Segment Start: GIVEN DATA

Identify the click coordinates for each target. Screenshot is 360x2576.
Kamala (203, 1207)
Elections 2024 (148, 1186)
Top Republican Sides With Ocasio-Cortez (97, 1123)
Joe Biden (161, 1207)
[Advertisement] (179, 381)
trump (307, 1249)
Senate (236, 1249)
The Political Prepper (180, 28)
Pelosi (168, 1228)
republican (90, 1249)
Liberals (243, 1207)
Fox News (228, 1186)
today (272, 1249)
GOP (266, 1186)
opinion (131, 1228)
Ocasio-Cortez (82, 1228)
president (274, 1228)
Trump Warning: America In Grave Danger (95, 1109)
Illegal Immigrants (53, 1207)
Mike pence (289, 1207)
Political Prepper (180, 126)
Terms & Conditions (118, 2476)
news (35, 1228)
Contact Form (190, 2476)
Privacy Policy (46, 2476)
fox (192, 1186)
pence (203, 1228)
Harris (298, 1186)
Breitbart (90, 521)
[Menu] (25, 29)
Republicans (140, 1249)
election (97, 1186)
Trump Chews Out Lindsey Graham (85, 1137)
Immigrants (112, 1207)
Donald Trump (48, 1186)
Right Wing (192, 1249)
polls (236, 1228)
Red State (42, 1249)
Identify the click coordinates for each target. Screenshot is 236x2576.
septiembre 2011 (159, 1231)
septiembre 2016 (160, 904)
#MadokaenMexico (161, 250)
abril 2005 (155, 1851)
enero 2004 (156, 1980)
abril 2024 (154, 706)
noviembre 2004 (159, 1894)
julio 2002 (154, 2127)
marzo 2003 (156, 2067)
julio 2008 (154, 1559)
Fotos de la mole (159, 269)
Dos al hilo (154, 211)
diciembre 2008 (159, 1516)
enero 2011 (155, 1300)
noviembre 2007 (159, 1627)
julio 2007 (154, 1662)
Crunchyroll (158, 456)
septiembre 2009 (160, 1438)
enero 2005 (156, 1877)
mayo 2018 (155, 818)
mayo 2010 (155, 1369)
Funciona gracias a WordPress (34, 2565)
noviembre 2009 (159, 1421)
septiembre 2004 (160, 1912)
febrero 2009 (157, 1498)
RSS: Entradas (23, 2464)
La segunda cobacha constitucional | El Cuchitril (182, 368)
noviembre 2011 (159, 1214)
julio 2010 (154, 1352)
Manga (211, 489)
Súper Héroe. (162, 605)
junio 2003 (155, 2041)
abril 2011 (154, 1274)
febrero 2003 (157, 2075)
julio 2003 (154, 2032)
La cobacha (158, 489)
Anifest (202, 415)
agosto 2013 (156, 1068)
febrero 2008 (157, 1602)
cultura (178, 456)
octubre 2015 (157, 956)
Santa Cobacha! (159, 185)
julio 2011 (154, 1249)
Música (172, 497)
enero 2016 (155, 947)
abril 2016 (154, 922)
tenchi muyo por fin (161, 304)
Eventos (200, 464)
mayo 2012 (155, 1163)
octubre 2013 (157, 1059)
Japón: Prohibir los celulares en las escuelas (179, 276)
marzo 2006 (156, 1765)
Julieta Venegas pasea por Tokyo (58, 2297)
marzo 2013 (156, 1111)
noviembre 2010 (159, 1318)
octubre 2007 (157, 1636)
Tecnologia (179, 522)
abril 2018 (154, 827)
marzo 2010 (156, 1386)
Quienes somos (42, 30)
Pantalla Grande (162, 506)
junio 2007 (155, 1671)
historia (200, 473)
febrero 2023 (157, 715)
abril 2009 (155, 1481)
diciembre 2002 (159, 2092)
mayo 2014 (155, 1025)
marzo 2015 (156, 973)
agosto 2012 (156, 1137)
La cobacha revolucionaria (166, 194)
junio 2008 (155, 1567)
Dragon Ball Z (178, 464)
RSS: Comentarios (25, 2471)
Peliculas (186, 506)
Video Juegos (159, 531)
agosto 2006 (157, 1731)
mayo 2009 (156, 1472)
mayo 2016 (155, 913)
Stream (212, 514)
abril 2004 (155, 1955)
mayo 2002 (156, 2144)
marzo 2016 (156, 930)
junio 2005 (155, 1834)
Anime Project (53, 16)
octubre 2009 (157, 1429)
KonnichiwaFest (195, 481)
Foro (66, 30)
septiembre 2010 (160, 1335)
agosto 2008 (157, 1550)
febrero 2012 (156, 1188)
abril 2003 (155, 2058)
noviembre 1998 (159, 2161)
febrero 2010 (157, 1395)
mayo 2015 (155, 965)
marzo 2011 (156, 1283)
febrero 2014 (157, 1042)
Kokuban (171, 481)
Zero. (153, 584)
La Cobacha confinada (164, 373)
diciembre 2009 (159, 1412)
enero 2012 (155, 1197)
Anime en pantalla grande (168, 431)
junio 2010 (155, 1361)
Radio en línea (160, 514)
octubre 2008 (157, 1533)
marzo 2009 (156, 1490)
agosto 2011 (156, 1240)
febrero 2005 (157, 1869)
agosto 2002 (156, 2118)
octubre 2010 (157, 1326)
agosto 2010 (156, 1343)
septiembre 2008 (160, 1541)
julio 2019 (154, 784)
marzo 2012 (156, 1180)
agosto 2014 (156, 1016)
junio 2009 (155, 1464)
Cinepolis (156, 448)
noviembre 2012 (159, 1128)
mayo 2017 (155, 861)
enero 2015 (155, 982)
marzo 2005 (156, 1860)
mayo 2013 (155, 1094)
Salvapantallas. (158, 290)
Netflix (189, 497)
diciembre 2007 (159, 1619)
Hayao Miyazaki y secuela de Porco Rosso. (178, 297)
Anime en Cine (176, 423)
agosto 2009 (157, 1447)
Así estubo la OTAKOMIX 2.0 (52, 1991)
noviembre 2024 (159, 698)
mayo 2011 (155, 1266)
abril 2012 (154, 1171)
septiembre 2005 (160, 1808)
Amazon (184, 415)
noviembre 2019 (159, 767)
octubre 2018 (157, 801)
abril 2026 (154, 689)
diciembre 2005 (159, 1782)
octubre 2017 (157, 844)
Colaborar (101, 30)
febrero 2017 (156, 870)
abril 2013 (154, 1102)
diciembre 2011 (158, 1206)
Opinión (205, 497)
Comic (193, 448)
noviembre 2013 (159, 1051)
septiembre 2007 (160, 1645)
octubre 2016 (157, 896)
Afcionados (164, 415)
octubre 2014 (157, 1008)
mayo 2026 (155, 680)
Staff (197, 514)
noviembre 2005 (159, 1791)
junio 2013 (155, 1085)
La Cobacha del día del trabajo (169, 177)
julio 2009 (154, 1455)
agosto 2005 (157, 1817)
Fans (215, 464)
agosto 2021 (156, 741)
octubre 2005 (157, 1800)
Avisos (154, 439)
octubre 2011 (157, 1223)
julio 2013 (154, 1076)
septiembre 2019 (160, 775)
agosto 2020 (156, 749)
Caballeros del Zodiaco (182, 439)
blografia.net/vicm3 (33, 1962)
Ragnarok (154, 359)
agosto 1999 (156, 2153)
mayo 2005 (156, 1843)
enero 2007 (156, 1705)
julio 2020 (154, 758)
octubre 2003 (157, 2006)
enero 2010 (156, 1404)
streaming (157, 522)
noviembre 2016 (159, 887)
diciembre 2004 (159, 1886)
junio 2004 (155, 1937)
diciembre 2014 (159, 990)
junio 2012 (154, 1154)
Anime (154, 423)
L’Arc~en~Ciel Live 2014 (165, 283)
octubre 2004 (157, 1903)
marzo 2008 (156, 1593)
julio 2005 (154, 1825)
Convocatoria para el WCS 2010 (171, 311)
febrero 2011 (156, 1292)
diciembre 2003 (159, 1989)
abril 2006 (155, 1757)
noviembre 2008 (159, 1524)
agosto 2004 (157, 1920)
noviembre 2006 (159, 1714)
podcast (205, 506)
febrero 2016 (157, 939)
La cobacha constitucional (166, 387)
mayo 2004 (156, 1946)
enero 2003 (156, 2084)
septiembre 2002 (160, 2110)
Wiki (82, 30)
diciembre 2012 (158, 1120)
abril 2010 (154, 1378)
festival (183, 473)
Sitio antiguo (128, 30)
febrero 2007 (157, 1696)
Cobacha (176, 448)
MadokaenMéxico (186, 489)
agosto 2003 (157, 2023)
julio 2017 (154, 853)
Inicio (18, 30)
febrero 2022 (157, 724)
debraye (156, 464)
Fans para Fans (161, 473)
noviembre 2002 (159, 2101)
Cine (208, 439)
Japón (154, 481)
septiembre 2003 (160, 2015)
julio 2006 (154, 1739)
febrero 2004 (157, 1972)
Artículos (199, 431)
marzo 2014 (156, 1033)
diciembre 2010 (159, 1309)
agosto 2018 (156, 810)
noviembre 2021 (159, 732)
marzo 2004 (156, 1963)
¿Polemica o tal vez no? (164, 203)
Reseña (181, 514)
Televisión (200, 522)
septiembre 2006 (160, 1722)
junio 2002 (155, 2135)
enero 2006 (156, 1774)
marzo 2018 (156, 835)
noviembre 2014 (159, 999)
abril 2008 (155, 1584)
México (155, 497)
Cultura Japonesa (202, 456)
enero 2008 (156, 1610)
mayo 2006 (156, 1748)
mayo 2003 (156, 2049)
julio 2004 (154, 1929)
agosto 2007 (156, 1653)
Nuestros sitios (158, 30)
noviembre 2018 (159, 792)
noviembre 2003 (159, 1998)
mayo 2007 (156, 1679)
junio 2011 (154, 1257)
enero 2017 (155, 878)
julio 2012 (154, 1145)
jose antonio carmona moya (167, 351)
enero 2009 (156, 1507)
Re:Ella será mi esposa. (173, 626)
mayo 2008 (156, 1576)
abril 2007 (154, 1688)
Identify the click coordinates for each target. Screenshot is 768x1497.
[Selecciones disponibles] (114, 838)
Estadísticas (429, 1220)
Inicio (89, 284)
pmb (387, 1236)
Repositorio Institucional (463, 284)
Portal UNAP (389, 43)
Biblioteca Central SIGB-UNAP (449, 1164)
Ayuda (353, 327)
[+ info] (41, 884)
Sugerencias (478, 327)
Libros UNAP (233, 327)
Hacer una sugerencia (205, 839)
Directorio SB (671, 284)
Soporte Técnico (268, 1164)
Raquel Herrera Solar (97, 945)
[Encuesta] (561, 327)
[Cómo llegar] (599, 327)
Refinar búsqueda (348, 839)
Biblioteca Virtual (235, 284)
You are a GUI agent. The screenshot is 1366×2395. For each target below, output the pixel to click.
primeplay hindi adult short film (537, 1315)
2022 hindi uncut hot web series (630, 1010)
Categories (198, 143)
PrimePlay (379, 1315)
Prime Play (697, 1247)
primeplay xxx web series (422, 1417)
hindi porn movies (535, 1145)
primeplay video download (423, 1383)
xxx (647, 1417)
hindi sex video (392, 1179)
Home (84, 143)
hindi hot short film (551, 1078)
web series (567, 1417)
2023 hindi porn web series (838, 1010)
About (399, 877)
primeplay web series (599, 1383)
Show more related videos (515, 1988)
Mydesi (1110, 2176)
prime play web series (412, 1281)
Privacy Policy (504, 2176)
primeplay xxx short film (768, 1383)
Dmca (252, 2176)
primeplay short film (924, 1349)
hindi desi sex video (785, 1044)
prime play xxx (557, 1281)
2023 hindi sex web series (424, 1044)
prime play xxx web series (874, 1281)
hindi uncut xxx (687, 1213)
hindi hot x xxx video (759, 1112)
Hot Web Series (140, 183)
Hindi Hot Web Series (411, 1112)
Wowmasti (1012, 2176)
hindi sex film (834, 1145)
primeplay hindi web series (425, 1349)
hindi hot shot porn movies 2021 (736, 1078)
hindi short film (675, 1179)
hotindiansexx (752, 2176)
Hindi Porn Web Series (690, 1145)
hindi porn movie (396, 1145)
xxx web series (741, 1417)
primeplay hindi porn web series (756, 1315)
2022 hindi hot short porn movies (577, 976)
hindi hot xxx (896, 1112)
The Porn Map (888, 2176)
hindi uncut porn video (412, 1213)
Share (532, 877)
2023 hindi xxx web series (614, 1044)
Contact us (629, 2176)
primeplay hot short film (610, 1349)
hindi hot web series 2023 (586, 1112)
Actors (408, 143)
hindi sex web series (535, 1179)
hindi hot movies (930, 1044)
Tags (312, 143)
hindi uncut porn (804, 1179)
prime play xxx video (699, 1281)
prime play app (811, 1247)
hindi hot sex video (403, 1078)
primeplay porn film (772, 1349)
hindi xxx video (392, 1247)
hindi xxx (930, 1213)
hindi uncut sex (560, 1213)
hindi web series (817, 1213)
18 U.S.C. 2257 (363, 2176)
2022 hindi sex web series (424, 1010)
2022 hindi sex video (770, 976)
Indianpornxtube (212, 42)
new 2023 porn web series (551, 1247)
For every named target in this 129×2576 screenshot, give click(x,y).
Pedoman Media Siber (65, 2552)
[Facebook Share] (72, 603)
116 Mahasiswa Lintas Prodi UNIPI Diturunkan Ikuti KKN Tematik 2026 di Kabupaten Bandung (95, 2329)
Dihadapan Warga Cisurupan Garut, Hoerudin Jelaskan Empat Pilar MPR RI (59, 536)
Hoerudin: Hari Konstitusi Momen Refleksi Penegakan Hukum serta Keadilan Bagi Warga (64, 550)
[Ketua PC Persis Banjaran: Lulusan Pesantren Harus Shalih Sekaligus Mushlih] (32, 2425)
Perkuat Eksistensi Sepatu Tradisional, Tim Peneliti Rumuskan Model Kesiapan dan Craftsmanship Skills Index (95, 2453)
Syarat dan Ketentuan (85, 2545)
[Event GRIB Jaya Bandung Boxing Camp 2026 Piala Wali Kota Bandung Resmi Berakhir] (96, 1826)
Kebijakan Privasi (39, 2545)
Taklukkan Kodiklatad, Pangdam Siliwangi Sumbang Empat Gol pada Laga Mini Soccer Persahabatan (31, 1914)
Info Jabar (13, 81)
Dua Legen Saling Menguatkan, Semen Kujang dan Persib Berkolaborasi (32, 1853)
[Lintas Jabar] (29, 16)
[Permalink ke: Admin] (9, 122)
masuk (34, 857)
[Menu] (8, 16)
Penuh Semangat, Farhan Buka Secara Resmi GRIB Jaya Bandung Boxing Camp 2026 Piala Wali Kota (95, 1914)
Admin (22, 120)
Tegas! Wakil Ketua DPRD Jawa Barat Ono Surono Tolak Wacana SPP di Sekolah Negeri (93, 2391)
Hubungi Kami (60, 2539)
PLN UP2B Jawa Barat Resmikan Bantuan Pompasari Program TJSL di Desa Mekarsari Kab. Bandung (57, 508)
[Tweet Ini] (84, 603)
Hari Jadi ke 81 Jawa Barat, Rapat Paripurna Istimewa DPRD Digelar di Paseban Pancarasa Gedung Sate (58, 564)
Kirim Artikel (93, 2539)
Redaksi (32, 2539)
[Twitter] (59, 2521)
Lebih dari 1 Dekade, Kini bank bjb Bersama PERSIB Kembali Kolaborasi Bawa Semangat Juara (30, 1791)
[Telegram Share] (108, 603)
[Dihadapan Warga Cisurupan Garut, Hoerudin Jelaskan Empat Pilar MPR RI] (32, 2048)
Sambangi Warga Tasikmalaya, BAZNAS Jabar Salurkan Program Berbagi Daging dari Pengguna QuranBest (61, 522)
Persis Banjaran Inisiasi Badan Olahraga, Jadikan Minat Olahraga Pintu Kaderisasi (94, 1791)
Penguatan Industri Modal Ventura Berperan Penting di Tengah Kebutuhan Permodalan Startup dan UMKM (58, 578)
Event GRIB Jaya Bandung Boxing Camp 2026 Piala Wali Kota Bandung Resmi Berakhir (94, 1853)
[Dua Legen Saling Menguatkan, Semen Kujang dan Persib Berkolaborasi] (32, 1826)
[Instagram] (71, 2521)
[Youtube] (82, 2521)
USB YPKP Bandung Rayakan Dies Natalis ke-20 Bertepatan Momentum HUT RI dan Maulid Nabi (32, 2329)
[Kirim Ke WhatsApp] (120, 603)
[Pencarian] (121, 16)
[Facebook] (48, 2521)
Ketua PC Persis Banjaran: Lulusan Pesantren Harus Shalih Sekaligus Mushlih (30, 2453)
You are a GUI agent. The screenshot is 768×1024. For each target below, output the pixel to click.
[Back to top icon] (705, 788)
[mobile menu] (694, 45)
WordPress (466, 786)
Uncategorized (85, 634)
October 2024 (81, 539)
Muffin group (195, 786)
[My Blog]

Segment End: GIVEN DATA

▶ [EXERCISE GOAL]
Look above for the line with "agosto 2009 (157, 1447)" and the line with "octubre 2003 (157, 2006)". Write out those two lines and all the lines between them, exactly, and no others.

▶ [REPLY TO THE EXERCISE]
agosto 2009 (157, 1447)
Así estubo la OTAKOMIX 2.0 (52, 1991)
noviembre 2024 (159, 698)
mayo 2011 (155, 1266)
abril 2012 (154, 1171)
septiembre 2005 (160, 1808)
Amazon (184, 415)
noviembre 2019 (159, 767)
octubre 2018 (157, 801)
abril 2026 (154, 689)
diciembre 2005 (159, 1782)
octubre 2017 (157, 844)
Colaborar (101, 30)
febrero 2017 (156, 870)
abril 2013 (154, 1102)
diciembre 2011 (158, 1206)
Opinión (205, 497)
Comic (193, 448)
noviembre 2013 (159, 1051)
septiembre 2007 (160, 1645)
octubre 2016 (157, 896)
Afcionados (164, 415)
octubre 2014 (157, 1008)
mayo 2026 (155, 680)
Staff (197, 514)
noviembre 2005 (159, 1791)
junio 2013 (155, 1085)
La Cobacha del día del trabajo (169, 177)
julio 2009 (154, 1455)
agosto 2005 (157, 1817)
Fans (215, 464)
agosto 2021 (156, 741)
octubre 2005 (157, 1800)
Avisos (154, 439)
octubre 2011 (157, 1223)
julio 2013 (154, 1076)
septiembre 2019 (160, 775)
agosto 2020 (156, 749)
Caballeros del Zodiaco (182, 439)
blografia.net/vicm3 (33, 1962)
Ragnarok (154, 359)
agosto 1999 (156, 2153)
mayo 2005 (156, 1843)
enero 2007 (156, 1705)
julio 2020 (154, 758)
octubre 2003 (157, 2006)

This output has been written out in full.